Anubha Mahajan experiences pain levels higher than even those caused by cancer. She needs regular access to hospital care but because of the pandemic, she has had to hire a home-nurse instead, escalating her monthly medical expenses.

“The lockdown has broken my whole system,” said Mahajan. Without the treatment, she has started to lose mobility in some limbs and her speech is getting garbled. During the lockdown there were instances when she has passed out from pain. “I am speaking to you right now, while dealing with a painful muscle spasm in my body,” she said on the phone.

Given that she cannot access a hospital during this pandemic, she has hired a home-nurse who administers intravenous pain medication. There are mental health costs, too. “My regular psychologist continues to charge Rs 2,000 per session even though these sessions are now online,” said Mahajan. “I had to tell her that I was considering stopping my sessions with her because I was paying so much for other aspects of my healthcare.” All of this has taken Mahajan’s monthly health expenses to Rs 1.5 lakh.

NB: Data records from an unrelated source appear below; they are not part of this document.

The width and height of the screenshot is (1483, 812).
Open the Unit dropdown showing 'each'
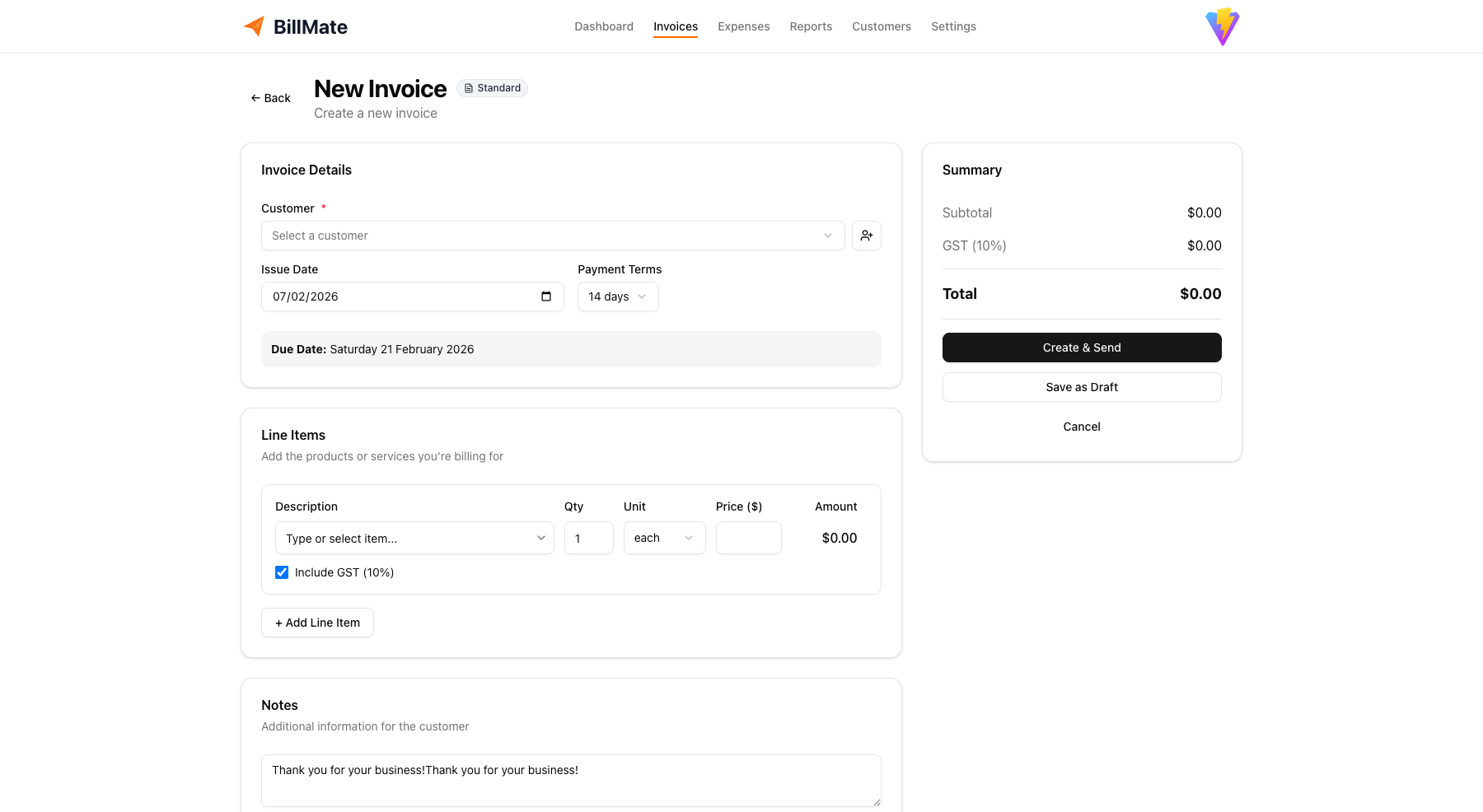[x=664, y=538]
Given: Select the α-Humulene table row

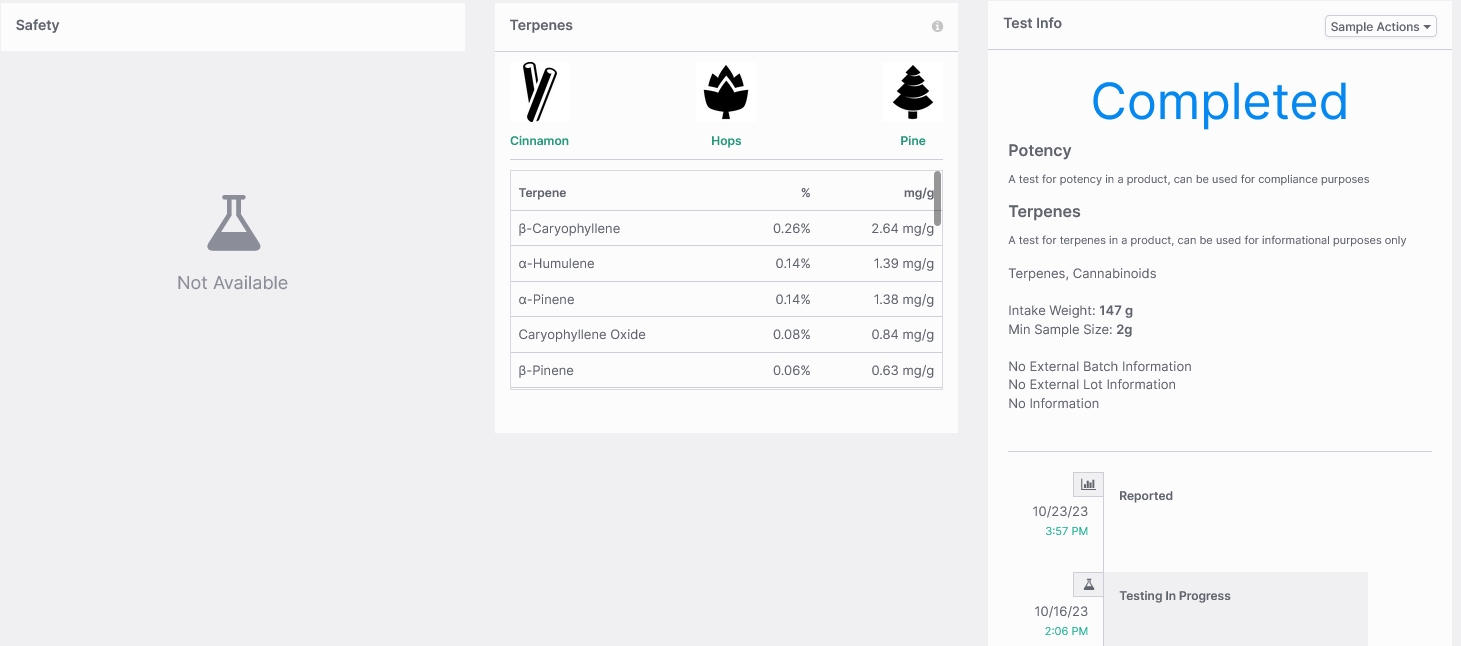Looking at the screenshot, I should pyautogui.click(x=726, y=264).
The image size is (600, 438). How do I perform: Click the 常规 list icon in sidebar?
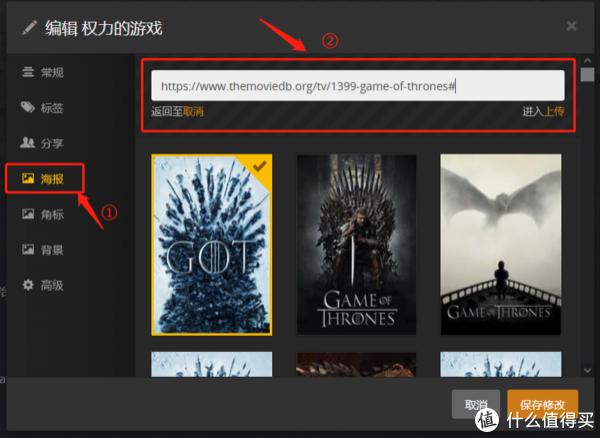(28, 72)

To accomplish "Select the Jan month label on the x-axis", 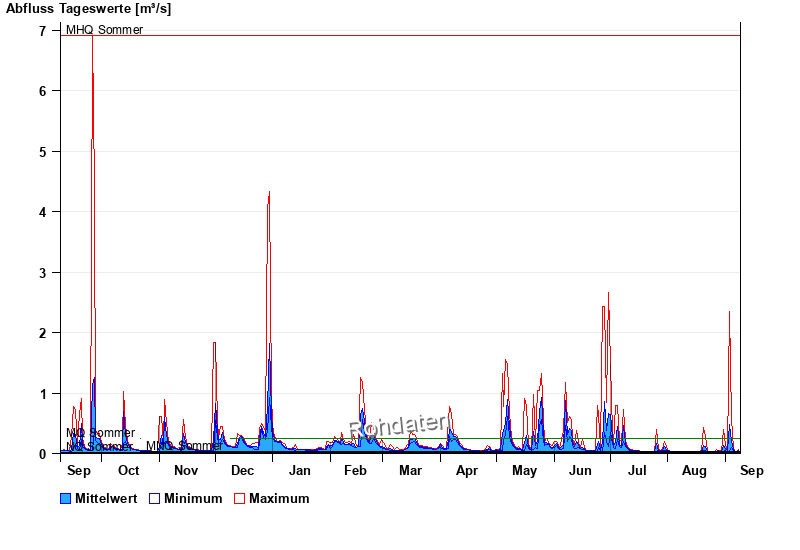I will (299, 470).
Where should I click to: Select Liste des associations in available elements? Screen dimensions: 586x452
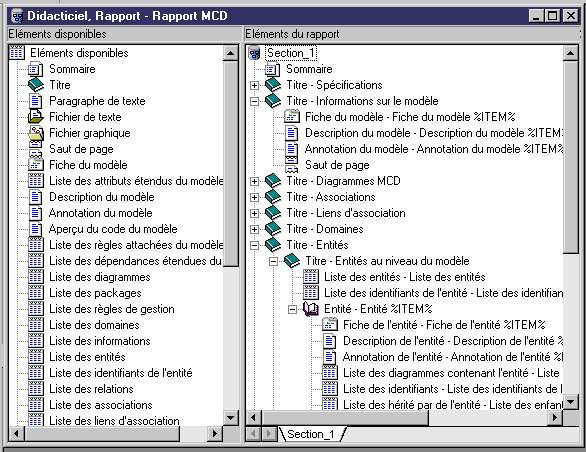pyautogui.click(x=101, y=405)
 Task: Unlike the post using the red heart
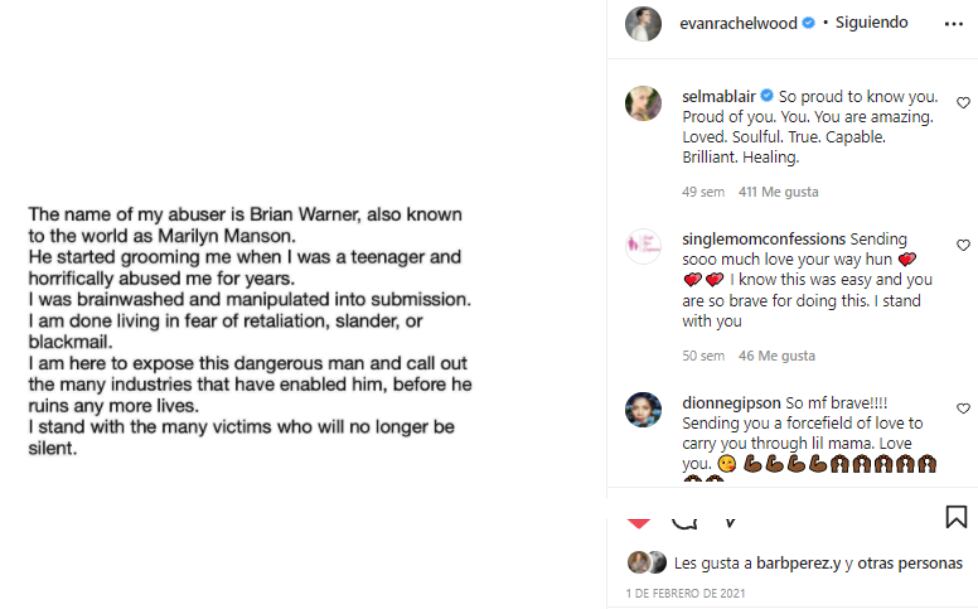[x=639, y=522]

IndiaSpend earlier reported on the case of a 76-year-old man in Mumbai who had to pay about Rs 39,000 for just one session of dialysis, apart from Rs 10,000 for an ambulance. This was 15 times higher than what he was paying for a session before the pandemic, when he paid Rs 2,500 per session.

In spite of the government’s specific guidelines for the treatment of dialysis patients, this case IndiaSpend reported on shows that they are not being taken seriously. “Patients on regular dialysis should adhere to prescribed schedule and not miss their dialysis sessions to avoid any emergency dialysis,” says the guideline for dialysis. The document even asks health officials to organise transport for patients to reach dialysis facilities.

Non-COVID patients struggle globally

"People's non-COVID health conditions like heart attacks and strokes, will have worsened because of delayed access to healthcare in this pandemic,” said Sonali Vaid, a public health professional based in Delhi. “When they finally access healthcare, the costs will be higher because their conditions will have worsened.” For example, she pointed out, a diabetic patient who could not get routine health checks during  the lockdown is more likely to need intensive care if she gets COVID-19, driving up her healthcare costs.

"We may not have been 100% able to solve the access issue but governments could have been less arbitrary about it: There has to be a balance between the COVID crisis and routine healthcare,” said Vaid.

This lack of access to critical healthcare during the pandemic is not unique to India. For example, ProPublica in the US, which had requested the death data from major metropolitan areas, found a huge increase in the number of people dying at home. The investigation found that these could be COVID-19 patients who did not seek treatment or those with other ailments who could not or would not access healthcare. A report in The New York Times spoke of those with non-COVID illnesses as the “pandemic’s hidden victims”.

“Prevention and treatment services for noncommunicable diseases (NCDs) have been severely disrupted since the COVID-19 pandemic began”, especially in low-income countries, said a survey by the World Health Organization (WHO) that addressed the issue of non-COVID illnesses in June. “Many people who need treatment for diseases like cancer, cardiovascular disease and diabetes have not been receiving the health services and medicines they need since the COVID-19 pandemic began,” said Tedros Adhanom Ghebreyesus, director-general of WHO. “It’s vital that countries find innovative ways to ensure that essential services for NCDs continue, even as they fight COVID-19.”